Im Wesentlichen spürbar für die Bevölkerung ist die Änderung dahingehend, dass man Zugriff zu Grundstücken, zwecks Untersuchung des Untergrundes, gewähren muss (Duldungspflichten). Im Falle der Verlegung von Wärmeleitungen kann es leichter zur Entziehung von Grundeigentum (Enteignung) kommen. Bei der Zulassung eines Betriebsplanes kann die Behörde die Mitgliedschaft in der Bergschadensausfallkasse, oder aber eine entsprechende Haftpflichtversicherung die Bergschäden absichert, fordern.


Die Tücke liegt im Detail: Die Behörde kann (die Mitgliedschaft in der Bergschadensausfallkasse oder die Versicherung) fordern, muss aber nicht. Die Bergschadensausfallkasse zahlt nur einen gedeckelten Betrag (im Fall einer Insolvenz), die Haftpflichtversicherung, abgeschlossen durch das betreibende Unternehmen, zahlt nur an das Unternehmen. Fazit: Für die Bürgerinnen und Bürger bleiben Lücken. Letztendlich tragen Sie die Last der Technologie. Jetzt noch stärker.



01. Januar - Tiefengeothermieprojekt in Hartheim am Rhein geplant

Es wurde auf dieser Seite schon berichtet: In Hartheim am Rhein, in der Nähe von Freiburg soll ein Tiefengeothermie umgesetzt werden. Das Interessante ist, dass im Raum Hartheim immer wieder Erdbeben in einer Tiefe von 3 bis 5km auftreten. Da der Landeserdbebendienst von natürlichen Beben ausgeht, muss man sich wirklich überlegen ob es sinnvoll ist genau in diesen Bereich bohren zu wollen.
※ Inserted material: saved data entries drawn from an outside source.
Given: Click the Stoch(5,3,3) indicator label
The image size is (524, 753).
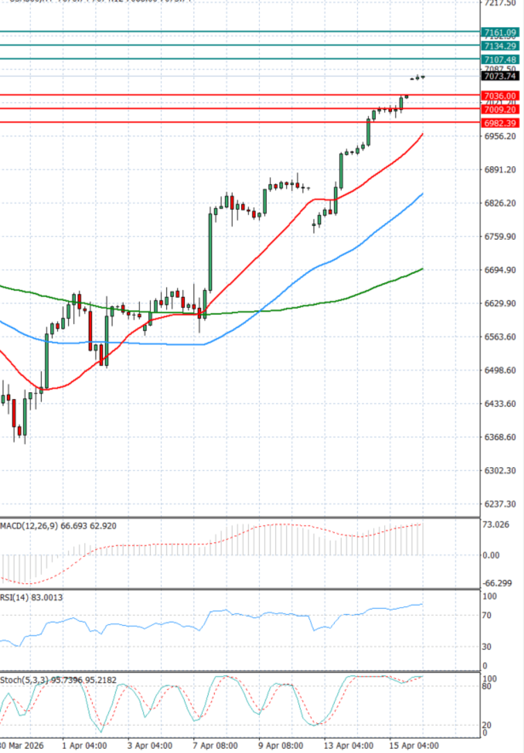Looking at the screenshot, I should [x=24, y=680].
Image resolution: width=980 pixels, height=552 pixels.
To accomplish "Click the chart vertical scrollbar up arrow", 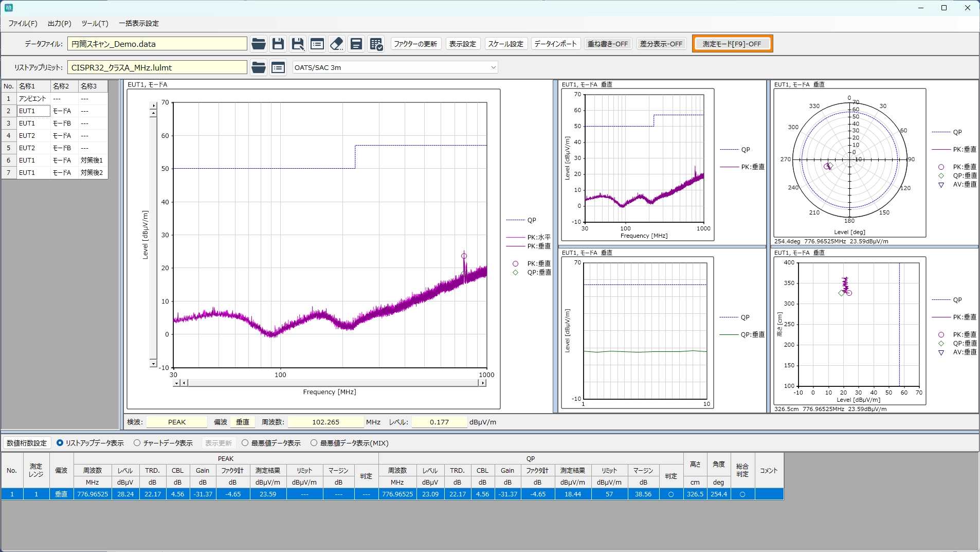I will coord(153,105).
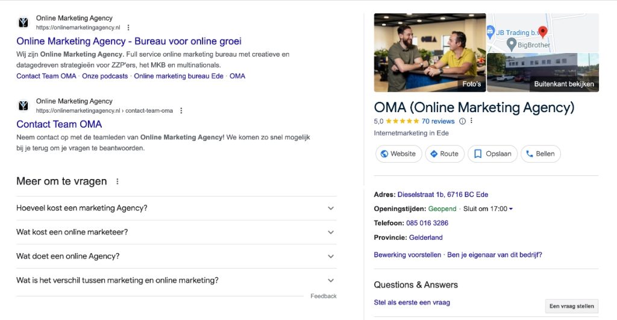Open options menu for contact-team-oma result
The image size is (617, 320).
coord(181,111)
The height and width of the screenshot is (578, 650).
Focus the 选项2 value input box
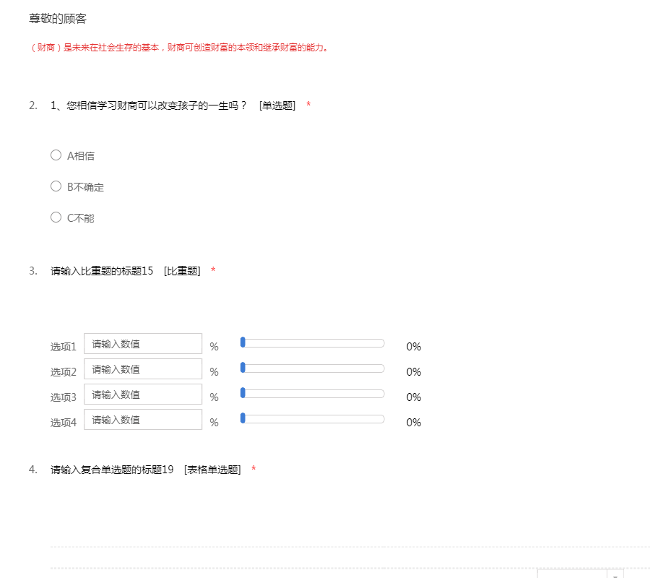click(143, 369)
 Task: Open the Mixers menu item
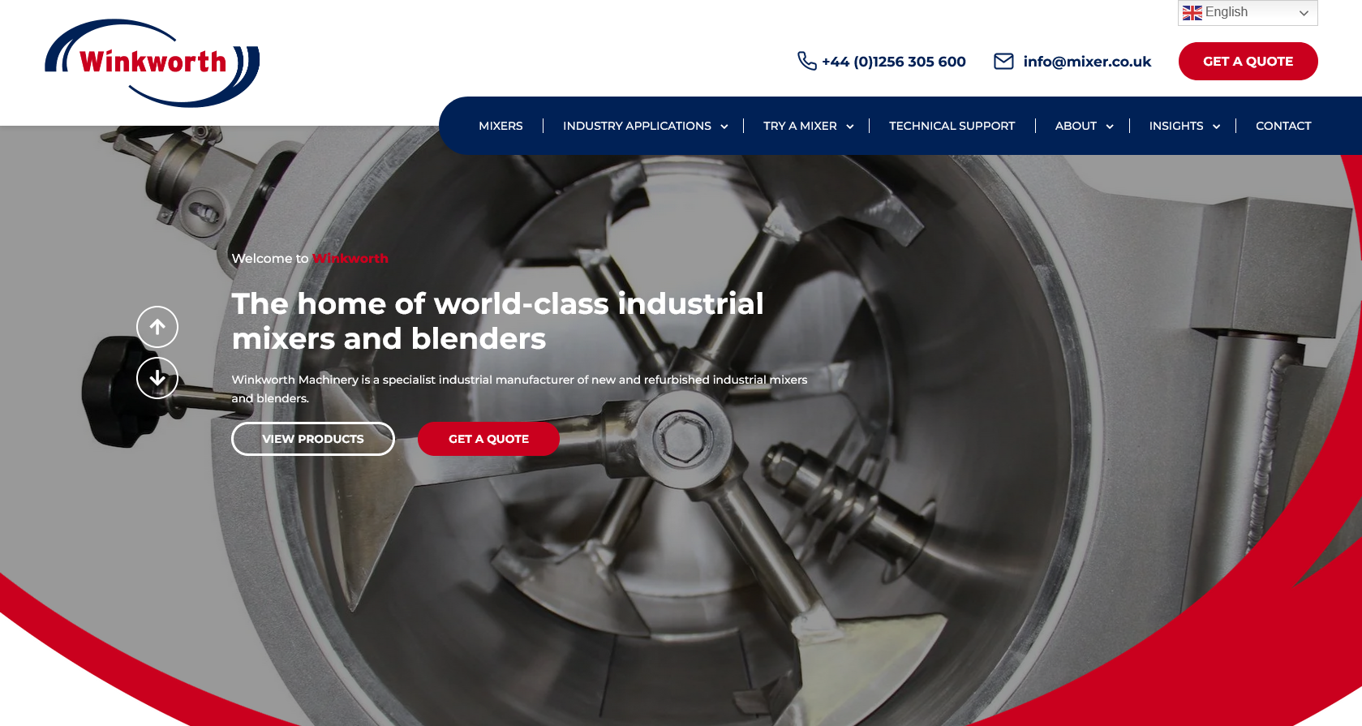point(501,126)
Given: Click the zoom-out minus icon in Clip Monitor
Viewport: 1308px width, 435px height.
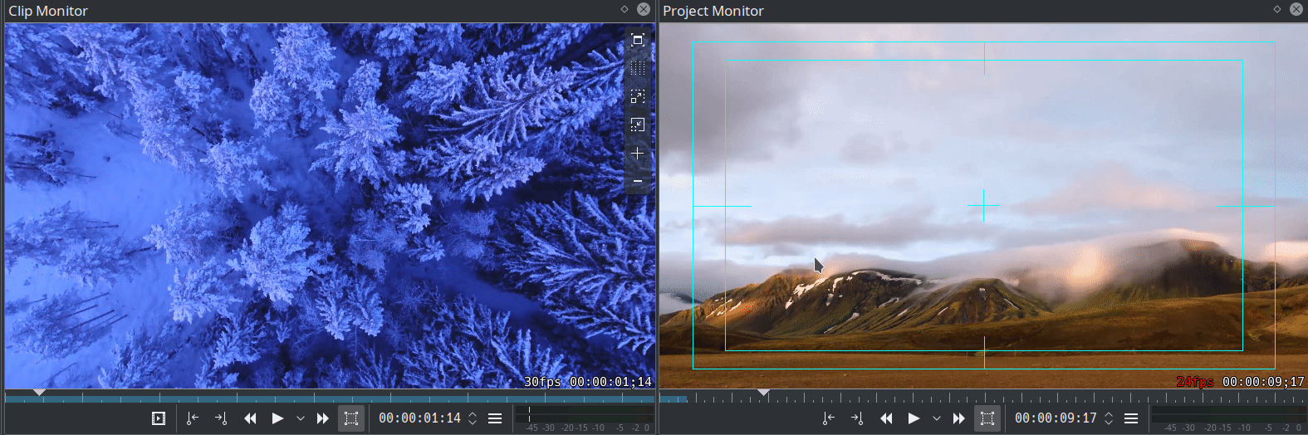Looking at the screenshot, I should click(x=637, y=181).
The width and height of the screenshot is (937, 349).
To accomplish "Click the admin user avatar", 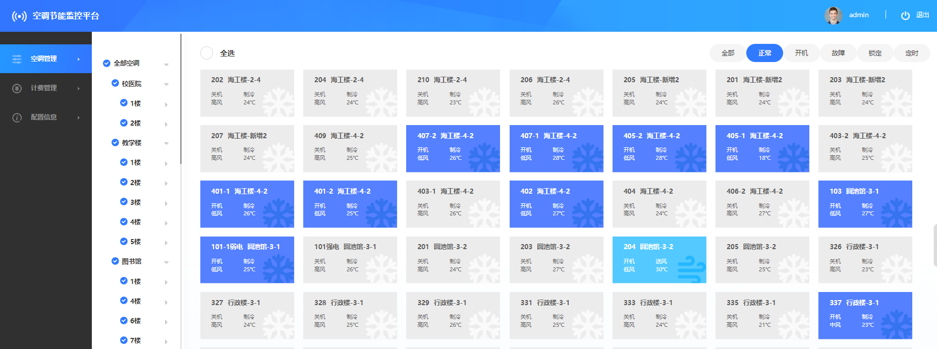I will click(833, 15).

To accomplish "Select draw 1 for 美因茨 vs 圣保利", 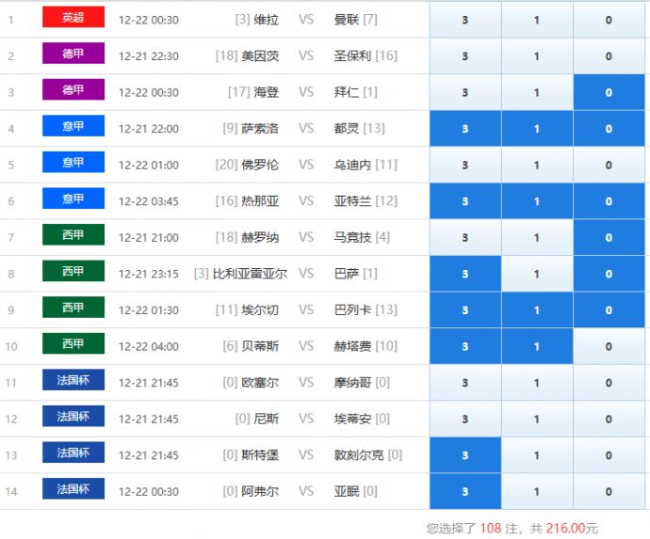I will pyautogui.click(x=537, y=56).
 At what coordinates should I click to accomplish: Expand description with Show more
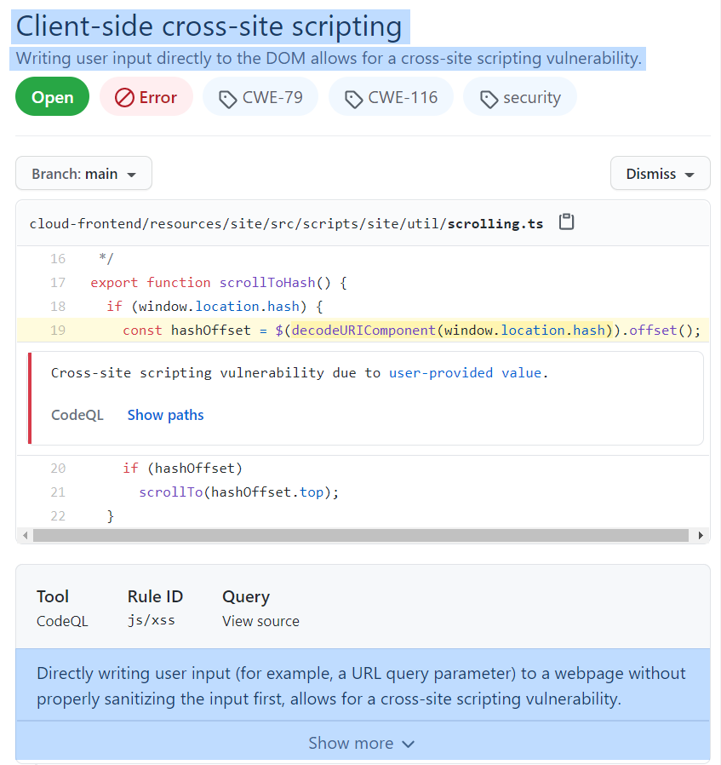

Hier eine Übersicht der letzten Beben.


Datum         Uhrzeit   Magnitude    Ort                                                          Tiefe

30.12.2025   17:11      1,5  Hartheim am Rhein, Lkrs. Breisgau-H., BW     ca. 4km

30.12.2025   15:40      0,8 Hartheim am Rhein, Lkrs. Breisgau-H., BW      ca. 3km

30.12.2025   15:18      1,9 Hartheim am Rhein, Lkrs Breisgau-H., BW       ca. 4km

18.11.2025   17:53      0,9 Hartheim am Rhein, Lkrs. Breisgau-H., BW      ca. 4km

28.10.2025   14:33      1,5 Hartheim, Lkrs. Breisgau-H., BW                        ca. 5km

28.10.2025   11:02      2,1 Hartheim, Lkrs. Breisgau-H., BW                        ca. 4km

27.10.2025   03:18      0,8 Hartheim, Lkrs. Breisgau-H., BW                        ca. 4km

12.05.2025   20:06      2,7 Hartheim am Rhein, Lkrs. Breisgau-H., BW      ca. 11km

12.05.2025   18:51      2,4 Hartheim am Rhein, Lkrs. Breisgau-H., BW      ca. 11km


Quelle: Landeserdbebendienst https://erdbeben.led-bw.de/


01. Januar - Auch Stutensee steigt aus

Neben einigen anderen Kommunen, Bruchsal und Bretten, steigt nun auch Stutensee aus wirtschaftlichen Gründen aus dem Wärmenetz-Vorhaben aus. Das Projekt Graben-Neudorf sollte die Wärme liefern, bleibt aber jetzt unter den Erwartungen. Die Tücke liegt eben im Detail. Es gibt nicht nur Risiken für den Träger, die Bürgerinnen und Bürger sondern auch für die Abnehmer, wenn sich die teure Energie nicht wirtschaftlich verkaufen lässt.